Fellow Candeias members Reuter, Rubén Izarrualde, and Carlos Carli arrived soon after and in the summer of 1978 the quartet took up a residency at a club in Benidorm on Spain’s Mediterranean coast. Called up to play with famed Flamenco guitarist Paco de Lucia, Carli departed soon after, and Agustín and the group were left to find a replacement drummer. Rubén Izarrualde recalls “one of those nights, in the audience there were three Norwegians: one was drummer Fin Sletten, his wife, and a girl called Bjørg Eriksen. Bjørg was the booker of a very important night club in Oslo called Club 7. Fin asked us if he could get up on stage and play some songs with us. We were very surprised at how good he was and immediately invited him to join us for the rest of the season. Bjørg invited us to Norway and arranged a set of places for us to play. And so we went. Suddenly we were performing on the same stages as the most important musicians in the world. We would see Chick Corea play and then it would be our turn.”

With Norwegian audiences captivated, the Agustín Pereyra Lucena Quartet saw great success on the country’s live scene, as Agustín remarked in one interview: “Remembering my days in Oslo with my quartet, we were successful because they only knew Brazilian music through jazz, through Stan Getz, so what I did was different, refreshing, and they liked it.”

Agustin Pereyra Lucena live Norway

Between touring, exploring nature, experiencing the alien phenomenon of the endless daylight during the summer months, hanging out at Club 7 and enjoying all that being exotic young Argentinian musicians in Norway brings - as Ruben remembers: “we met a lot of great friends, incredible musicians, unforgettable parties and of course… girls!!” - in 1979 the Agustín Pereyra Lucena Quartet recorded La Rana at Ny York Studio, Oslo.

Released in 1980 by Oslo-based label Plateselskapet Mai, La Rana featured Agustín’s stunning arrangements of compositions by Ivan Lins, Jobim and Agustín’s friend and hero Baden Powell. In addition to these, and a number of Agustín’s own compositions including the fifteen-minute masterpiece “Encuentro De Sombras”, the album’s title track is an idiosyncratic take on Joao Donato’s “A Rã” (Eng: The Frog/ Esp: La Rana) from his 1973 album Quem É Quem.
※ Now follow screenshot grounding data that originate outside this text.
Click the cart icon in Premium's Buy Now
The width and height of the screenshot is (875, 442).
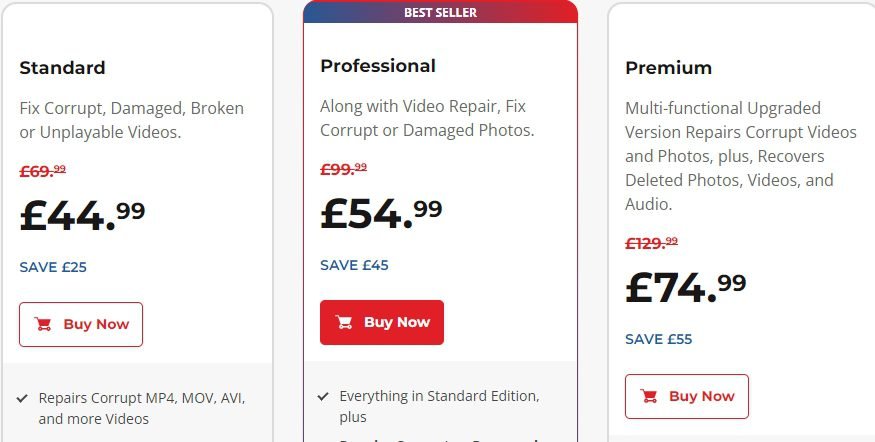[x=649, y=396]
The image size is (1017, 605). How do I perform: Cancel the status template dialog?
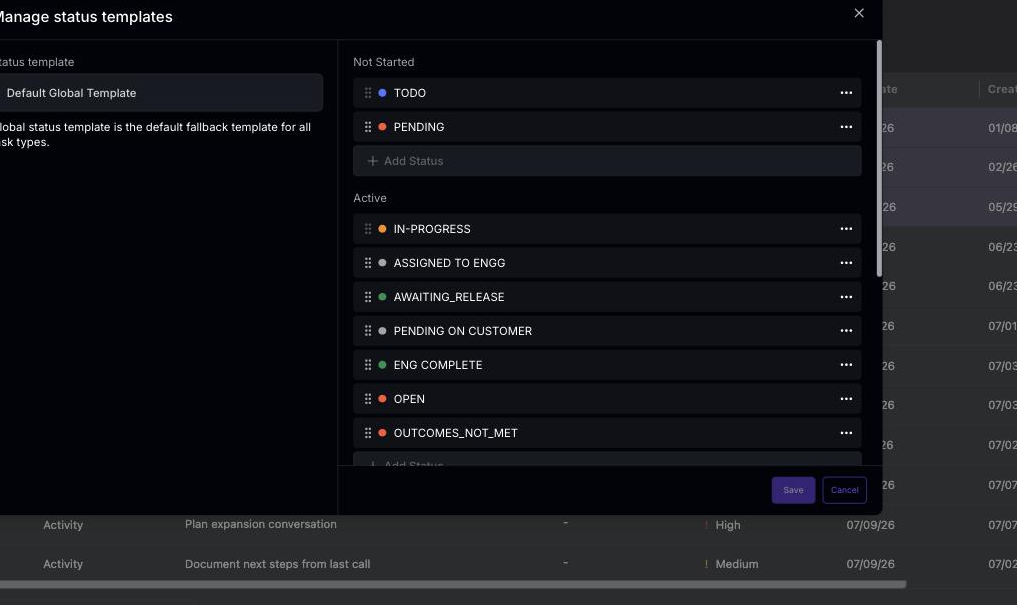(x=844, y=490)
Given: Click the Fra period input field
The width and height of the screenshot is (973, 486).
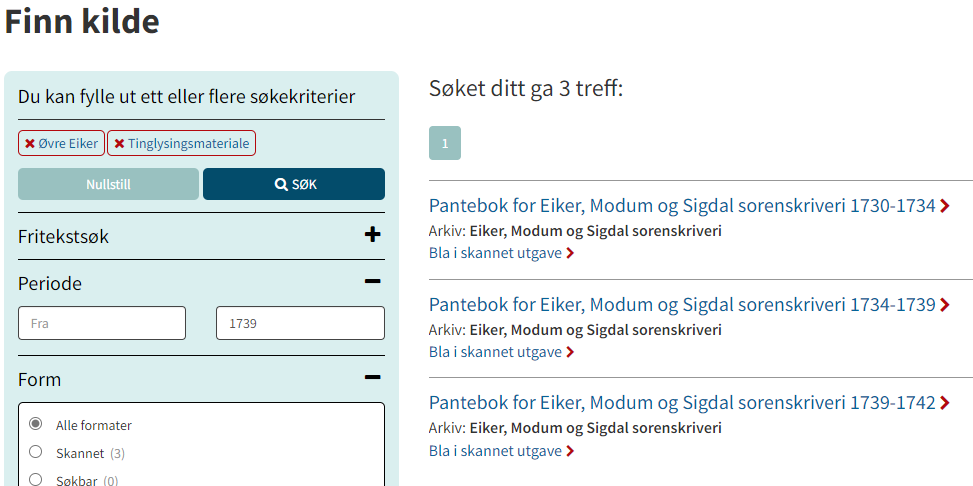Looking at the screenshot, I should point(102,323).
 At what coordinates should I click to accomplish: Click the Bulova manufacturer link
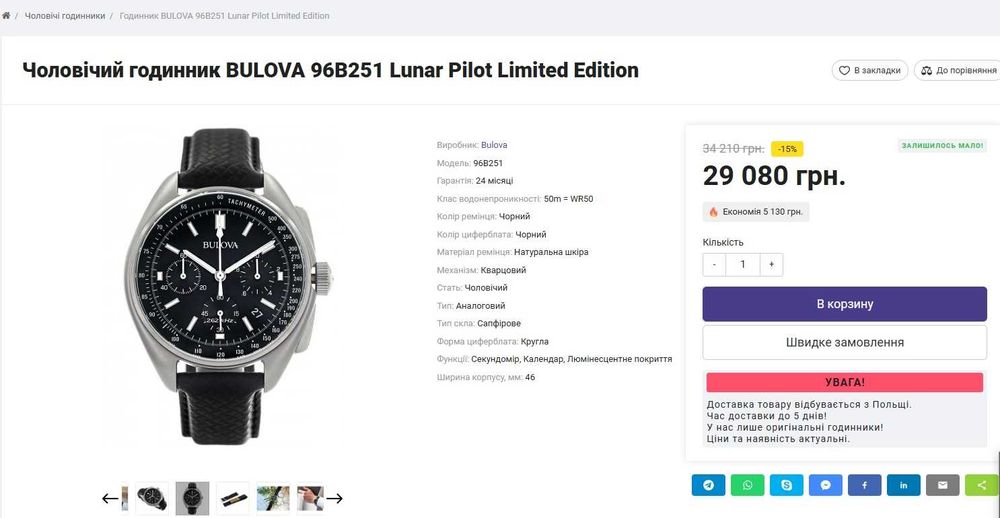click(x=494, y=145)
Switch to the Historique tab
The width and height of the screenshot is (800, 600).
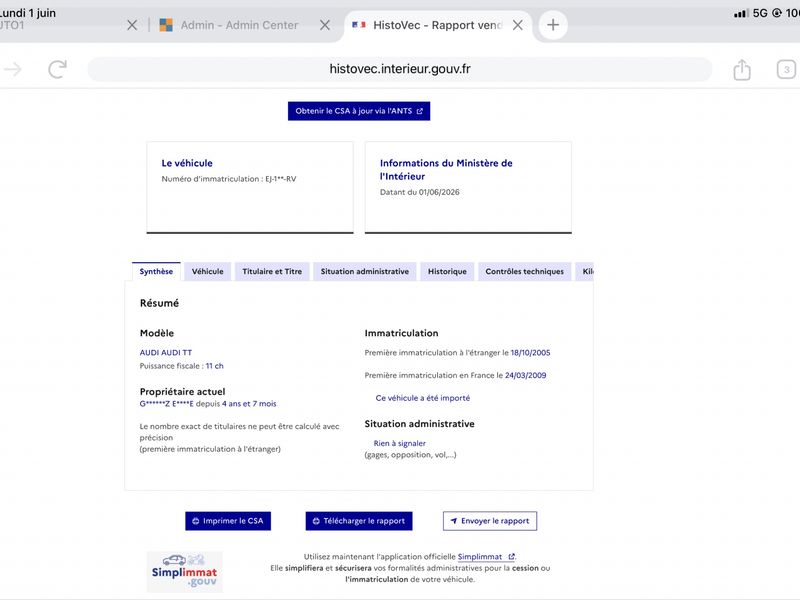coord(447,271)
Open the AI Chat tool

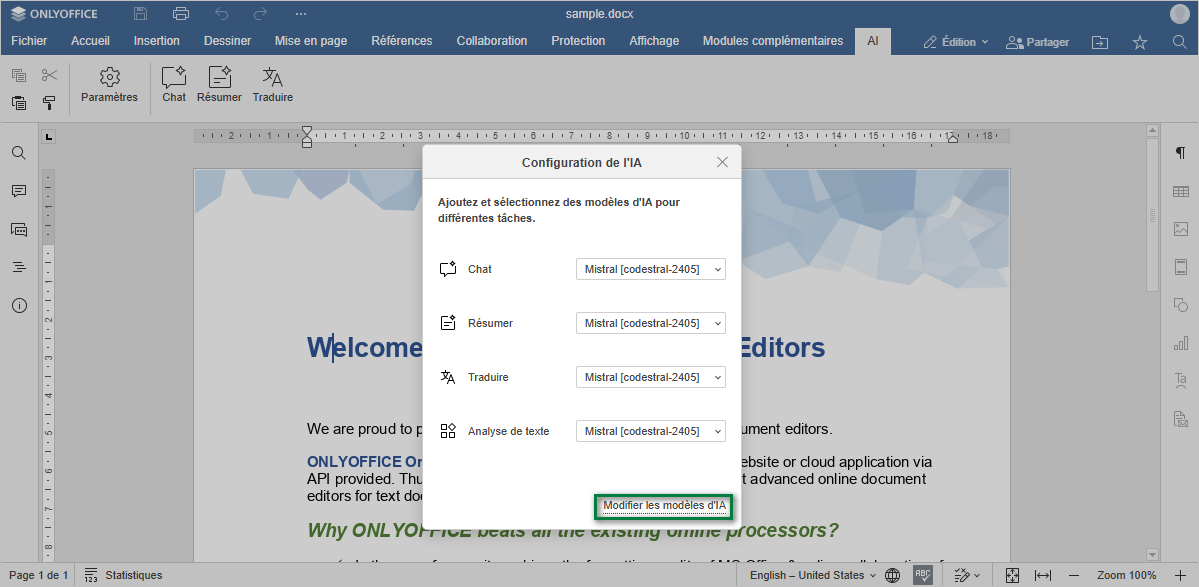174,84
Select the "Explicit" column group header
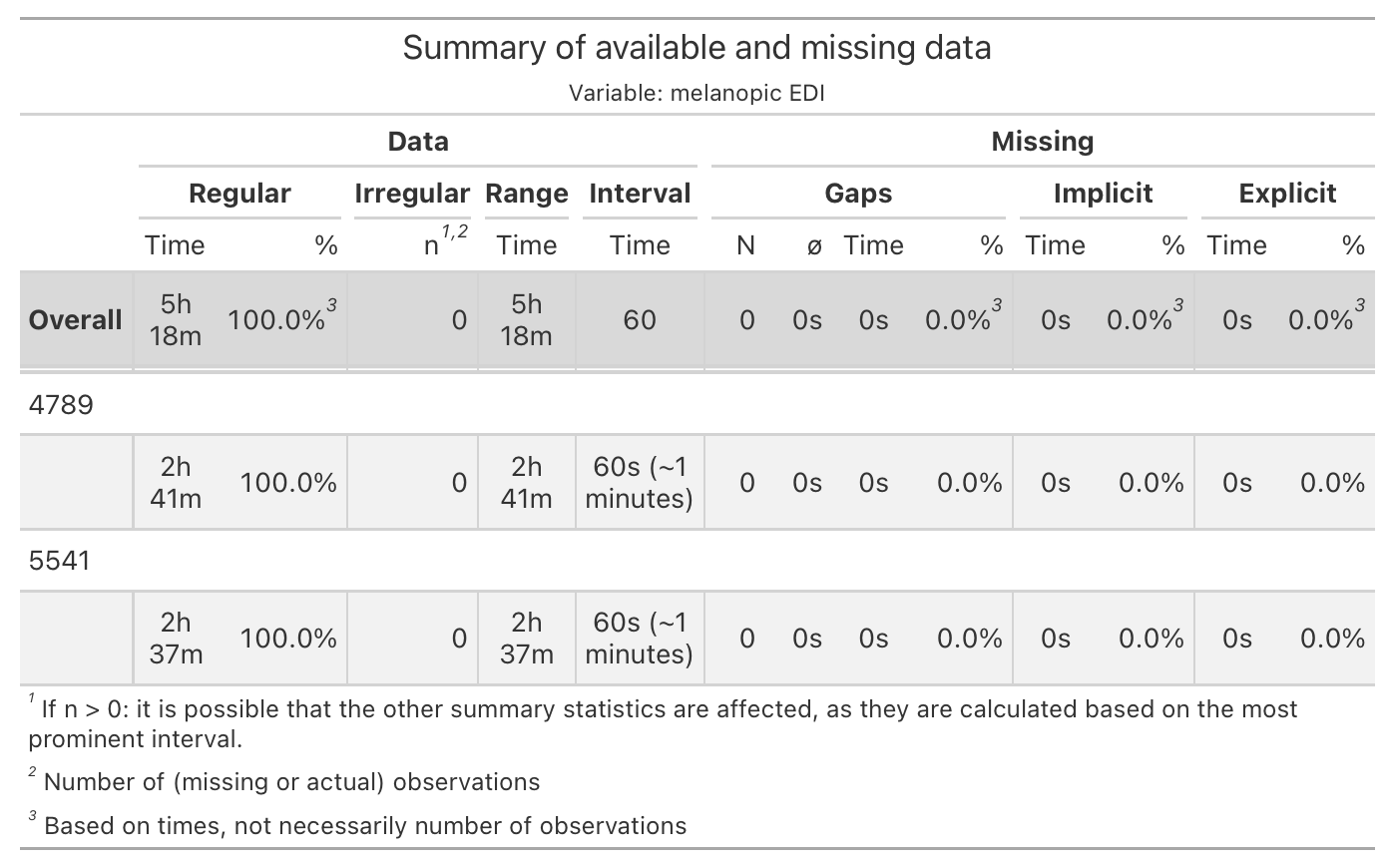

Throughout La Rana we hear not only Agustín’s fabled guitar playing, but his talent as a vocalist. He also provided the heartening illustration for the cover art, which perfectly fits the cordial, inviting tone of the music. Inspired in equal measure by South American rhythms and Norwegian glaciers, mountains and waterfalls, La Rana is filled with the warmth, humility and sincerity of a man seizing a joyful moment in life through music.

Perhaps it was mere coincidence, but like the frog the album is named after, Agustín always seemed to find himself near a body of water. From Buenos Aires to Rio, to the Mediterranean coast and Oslo, La Rana could be seen as a reflection of Agustín’s natural pull towards the deep blue.

In his lifetime, Agustin Pereyra Lucena recorded nine albums, including one with legendary Brazilian percussionist Nana Vasconcelos. He had his music released in Argentina, Japan, England, France, Norway, Spain, Uruguay, Chile and Venezuela, and he became known as Argentina’s undisputed ambassador for Brazilian music.